An Injection Into the Calm
Most of our planet's weather, from gentle breezes to powerful thunderstorms, happens in the troposphere, the lowest layer of the atmosphere. Above it lies the stratosphere, a stable, dry, and cold realm. It's a quiet neighbourhood, largely separated from the turbulent
churn below. However, extraordinarily powerful events like massive wildfires and major volcanic eruptions can act like atmospheric elevators. The intense heat from these events creates powerful updrafts, known as pyrocumulonimbus clouds in the case of fires, that are strong enough to blast smoke, ash, and water vapour directly into the stratosphere. Once there, these materials can linger for months or even years, spreading far from their point of origin and influencing a part of the atmosphere that is usually pristine.
The Two Faces of Aerosols
The smoke and ash injected into the stratosphere are composed of tiny particles called aerosols. These particles have a dual and contradictory effect on climate. Depending on their composition, size, and colour, they can either scatter sunlight back into space, creating a cooling effect, or absorb sunlight, which warms the atmospheric layer they occupy. For example, the sulfate aerosols from many volcanic eruptions are highly reflective and are known to cause temporary global cooling. In contrast, black carbon particles from wildfire smoke are dark and efficient at absorbing heat, which can warm the stratosphere. This mix of effects is one of the primary reasons why understanding their net impact is so challenging for climate scientists.
A Surprising Moisture Connection
The stratosphere is typically very dry. However, recent studies have shown that both intense wildfires and volcanic eruptions can significantly increase its moisture content. Wildfires can directly inject water vapour along with smoke particles. Volcanoes, particularly those like the 2022 Hunga Tonga eruption, can launch enormous quantities of water directly into the upper atmosphere. Furthermore, the aerosols themselves change the environment. The warming caused by dark smoke particles can heat the tropopause—the boundary between the troposphere and stratosphere—making it easier for more water vapour from the lower atmosphere to seep into the stratosphere. These particles also act as surfaces for water vapour to condense upon, potentially affecting the formation of thin, wispy clouds in the high atmosphere.

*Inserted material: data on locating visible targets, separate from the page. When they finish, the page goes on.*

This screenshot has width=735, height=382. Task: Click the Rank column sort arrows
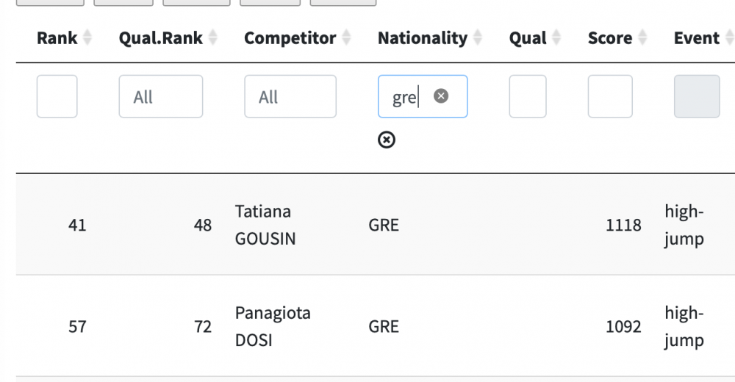[x=87, y=38]
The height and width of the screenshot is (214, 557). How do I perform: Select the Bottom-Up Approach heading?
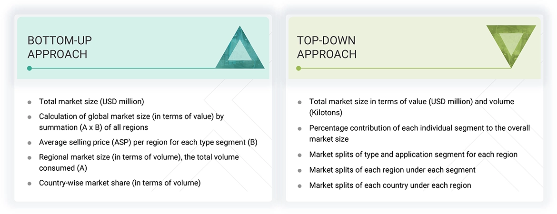click(57, 47)
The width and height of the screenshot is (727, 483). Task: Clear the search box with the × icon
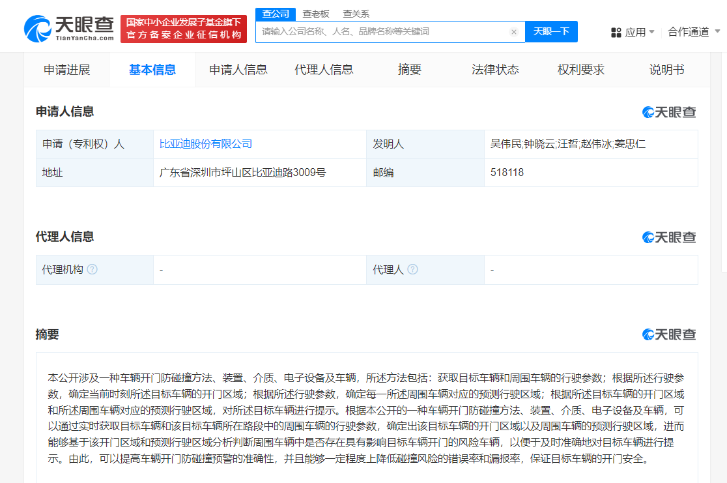(514, 31)
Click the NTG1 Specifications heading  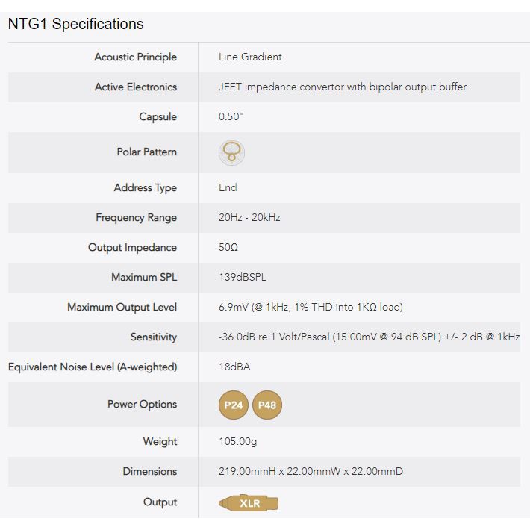[75, 24]
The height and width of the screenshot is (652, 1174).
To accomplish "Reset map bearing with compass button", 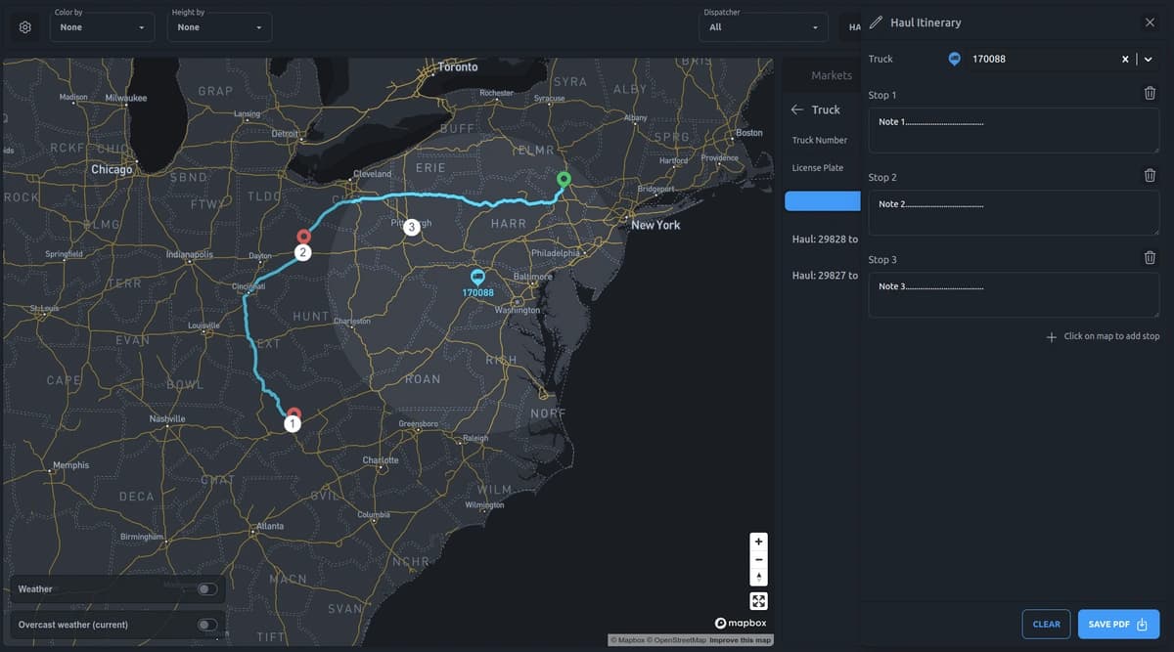I will point(759,577).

Warming, Cooling, or Just Complicated?
So, does this interaction 'improve' things? The term is tricky because the effects are a mixed bag. On one hand, some aerosols reflect sunlight, which is a cooling effect. On the other hand, some absorb heat, causing localized warming. The addition of water vapour, itself a potent greenhouse gas, further complicates the picture. Increased water vapour in the stratosphere can trap heat and also participate in chemical reactions that deplete the ozone layer. Research following the 2019-2020 Australian wildfires showed that the smoke caused a significant warming of the stratosphere, while the aerosols also altered radiation patterns. The net effect is not a simple thermostat switch but a series of interconnected impacts that can vary greatly from one event to the next.
The Science of Uncertainty
The headline's caution against 'overstated climate certainty' is crucial here. The interaction between aerosols and clouds is one of the single largest sources of uncertainty in all climate projections. These effects are incredibly difficult to model. The exact composition of smoke changes depending on what is burning, volcanic plumes differ in their gas and ash content, and the processes occur in a part of the atmosphere that is difficult to study directly. While scientists can observe the immediate cooling after a major eruption like Pinatubo in 1991, the long-term, subtle effects of wildfire smoke and increased stratospheric water vapour are much harder to pin down. These events provide vital natural experiments, but each one reveals more complexity rather than simple answers.